H-Index & Metrics Top Publications

H-Index & Metrics

Discipline name H-index Citations Publications World Ranking National Ranking
Computer Science H-index 54 Citations 27,219 209 World Ranking 2367 National Ranking 3

Overview

What is he best known for?

The fields of study he is best known for:

  • Artificial intelligence
  • Statistics
  • Speech recognition

Lukas Burget spends much of his time researching Speech recognition, Artificial intelligence, NIST, Pattern recognition and Word error rate. His Speech recognition study combines topics from a wide range of disciplines, such as Mixture model, Discriminative model and Support vector machine. He has included themes like Subspace topology and Subspace Gaussian Mixture Model in his Mixture model study.
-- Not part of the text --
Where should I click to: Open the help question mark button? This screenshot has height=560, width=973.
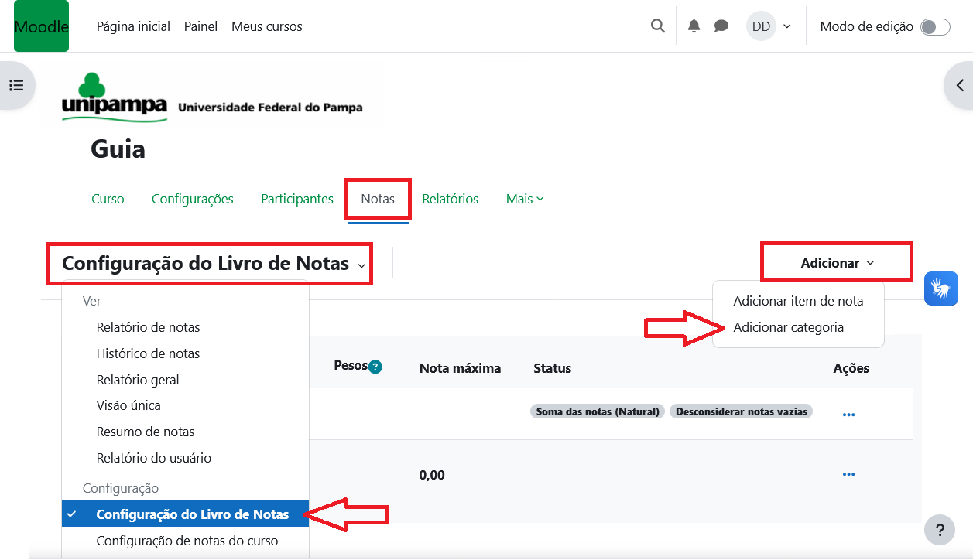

Lukas Burget combines topics linked to Natural language processing with his work on Artificial intelligence. His work on Speaker recognition and Feature extraction as part of his general Pattern recognition study is frequently connected to Waveform, thereby bridging the divide between different branches of science. Lukas Burget has researched Language model in several fields, including Machine learning, Recurrent neural network, Time delay neural network and Reduction.

His most cited work include:

  • The Kaldi Speech Recognition Toolkit (3765 citations)
  • Recurrent neural network based language model (3552 citations)
  • Extensions of recurrent neural network language model (1183 citations)

What are the main themes of his work throughout his whole career to date?

His primary areas of investigation include Speech recognition, Artificial intelligence, NIST, Pattern recognition and Speaker recognition. Lukas Burget combines subjects such as Artificial neural network and Feature extraction with his study of Speech recognition. The concepts of his Artificial intelligence study are interwoven with issues in Machine learning and Natural language processing.

The NIST study combines topics in areas such as Feature, Support vector machine and Language identification. His Mixture model study, which is part of a larger body of work in Pattern recognition, is frequently linked to Gaussian process, bridging the gap between disciplines. His work on Speaker verification as part of general Speaker recognition study is frequently linked to Adaptation, bridging the gap between disciplines.

He most often published in these fields:

  • Speech recognition (74.69%)
  • Artificial intelligence (50.61%)
  • NIST (26.53%)

What were the highlights of his more recent work (between 2018-2021)?

  • Speech recognition (74.69%)
  • Artificial intelligence (50.61%)
  • Hidden Markov model (14.69%)

In recent papers he was focusing on the following fields of study:

Lukas Burget mainly investigates Speech recognition, Artificial intelligence, Hidden Markov model, Speaker recognition and Speaker diarisation. His Speech recognition research integrates issues from Artificial neural network and Embedding. His studies deal with areas such as Mixture model and Speech processing as well as Artificial neural network.

His Artificial intelligence research incorporates elements of Natural language processing, Machine learning and Pattern recognition. His work deals with themes such as Covariance and SemEval, which intersect with Natural language processing. His research in Speaker recognition intersects with topics in NIST and End-to-end principle.

Between 2018 and 2021, his most popular works were:

  • SpeakerBeam: Speaker Aware Neural Network for Target Speaker Extraction in Speech Mixtures (42 citations)
  • How to Improve Your Speaker Embeddings Extractor in Generic Toolkits (34 citations)
  • Bayesian HMM Based x-Vector Clustering for Speaker Diarization. (30 citations)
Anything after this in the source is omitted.